Looks ok. What's the output of

netstat -tap

bonaventura 2nd December 2009 19:47

Here it is:


tcp        0      0 *:ssh                  *:*                    LISTEN                                                32729/sshd
tcp        0      0 *:smtp                  *:*                    LISTEN                                                1464/master
tcp        0      0 *:https                *:*                    LISTEN                                                1838/apache2
tcp        0      0 *:mysql                *:*                    LISTEN                                                9332/mysqld
tcp        0      0 *:www                  *:*                    LISTEN                                                1838/apache2
tcp6      0      0 [::]:ssh                [::]:*                  LISTEN                                                32729/sshd
tcp6      0      0 [::]:smtp              [::]:*                  LISTEN                                                1464/master
tcp6      0      0 [::]:imaps              [::]:*                  LISTEN                                                1337/couriertcpd
tcp6      0      0 [::]:pop3s              [::]:*                  LISTEN                                                1378/couriertcpd
tcp6      0      0 [::]:pop3              [::]:*                  LISTEN                                                1343/couriertcpd
tcp6      0      0 [::]:imap2              [::]:*                  LISTEN                                                32764/couriertcpd

I did establish a new rule in the virtuozzo internal firewall, however I am not quite sure about the port settings, so I set it to:

Policy:                      accept
Protocol:                    TCP
Source address:              any
Source port:                  any
Destination address:          any
Destination port:            3306

falko 3rd December 2009 18:24

Can you switch off the firewall for testing purposes and see if that changes anything?

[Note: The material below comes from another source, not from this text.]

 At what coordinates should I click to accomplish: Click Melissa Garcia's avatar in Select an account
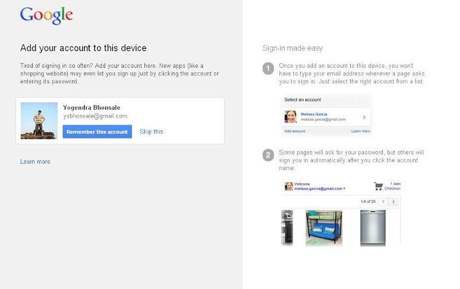tap(291, 117)
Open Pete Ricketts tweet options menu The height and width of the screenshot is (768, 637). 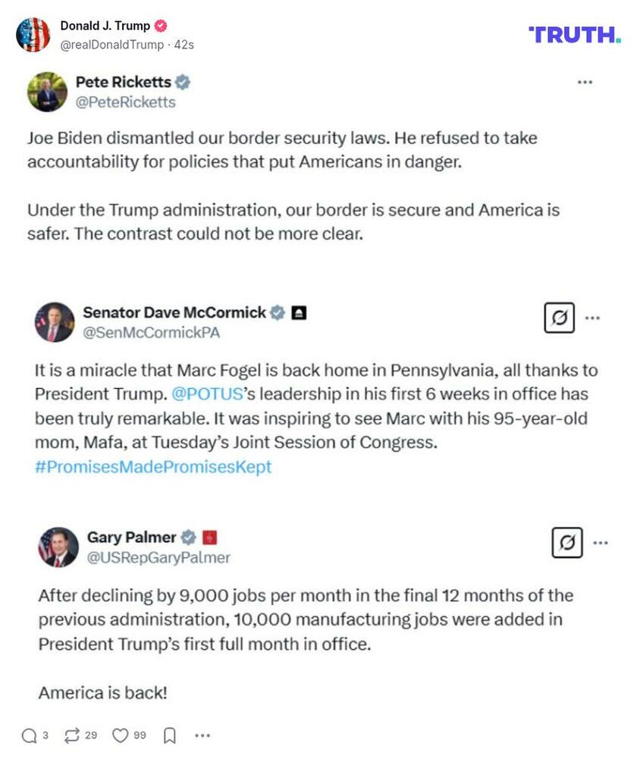[585, 82]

bonaventura 4th December 2009 17:36

Sure, I'll try.
The reason why this didn't occur to me is that I already ran a ISPConfig2 installation under the same control panel software successfully before.

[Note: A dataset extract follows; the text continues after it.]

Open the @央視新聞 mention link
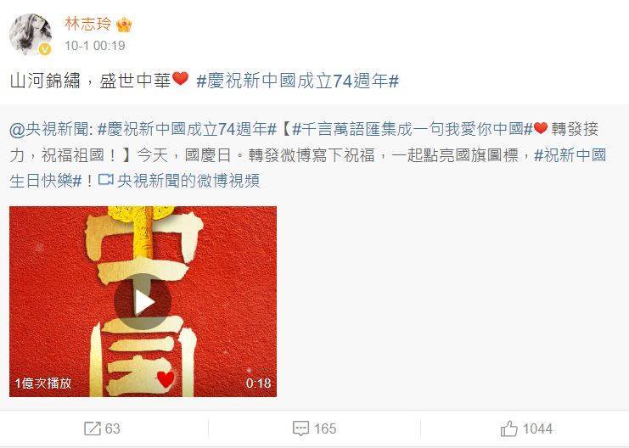Viewport: 629px width, 448px height. coord(51,130)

But it could of course be a firewall configuration issue. Can't remember how I set it up last time. Yesterday I checked, realized I had only added a firewall rule for incoming connections, and added a server rule for outgoing ones.
That did not resolve the problem, unfortunately.

I am now trying to find out how to disable this firewall without deleting every single rule manually. Once I've figured this out, I'll try again and post back here.

Thanks once more for your time.

bonaventura 8th December 2009 02:48


sorry for the delay. It took me a while to find out that what this panel is operating is no more than a simple Iptables ruleset.
I stopped Iptables, and ISPConfig installed without a problem.

But I lost my original customized ruleset in the process of experimenting on panel level, and I now have 20 rules less than before which I will hardly be able to reconstruct. On top of that, I still don't know exactly what went wrong with the MySQL rule before.

So my question: Is there an IPtables ruleset known to work well with all aspects of ISPConfig that I could download/copy from somewhere?

till 8th December 2009 11:09

Just enable the firewall in ispconfig, it uses the bastille firewall scripts to create the iptables rules.

bonaventura 8th December 2009 21:33

Ok, I'll do.

Thanks for your support and kudos for your great work.